Au fond je me contrefiche de me souvenir. D’ailleurs je ne crois pas aux souvenirs, nous sommes bien trop doués pour les truquer. Non, je cours après des sensations dont je connais l’arrière-goût et que pourtant je sais perdues à jamais, une ribambelle d’instants heureux et fugitifs, du bonheur en moignon – ma seule mémoire véritable.
C’était un jeu innocent. Ça ne veut pas dire que ce n’était pas pervers, mais ils étaient comme moi, ils n’étaient que des enfants. Je ne sais pas si l’on peut dire d’un enfant qu’il peut être pervers, mais s’il l’est je crois qu’il ne le sait pas. Enfin.
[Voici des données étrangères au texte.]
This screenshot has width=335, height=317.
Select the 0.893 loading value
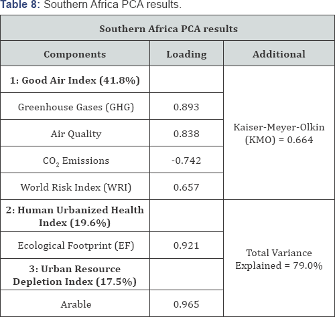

Il a peut-être l’intention de l’être mais il ne sait pas forcément qu’il en a l’intention. Voilà. C’est pour ça que je ne leur en voudrai jamais. Quand ils ont baissé ma culotte c’était vraiment pour jouer, d’ailleurs je m’amusais autant qu’eux. J’aurais pu le leur faire moi aussi, peut-être même que j’y ai pensé. Après tout c’était amusant, ce jeu entre eux et moi. Une fille, deux garçons : même à cet âge on sait bien qu’il se passe quelque chose, qu’il y a de la malice en tout. On voudrait se faire croire que l’innocence perdure, mais c’est juste pour profiter encore un peu. Et puis c’est une sensation délicieuse que de se sentir si douce et si nue dans l’océan. Ça devrait, en tout cas.
Il faut vivre, l’azur au-dessus comme un glaive
Prêt à trancher le fil qui nous retient debout
Il faut vivre partout, dans la boue et le rêve
En aimant à la fois et le rêve et la boue.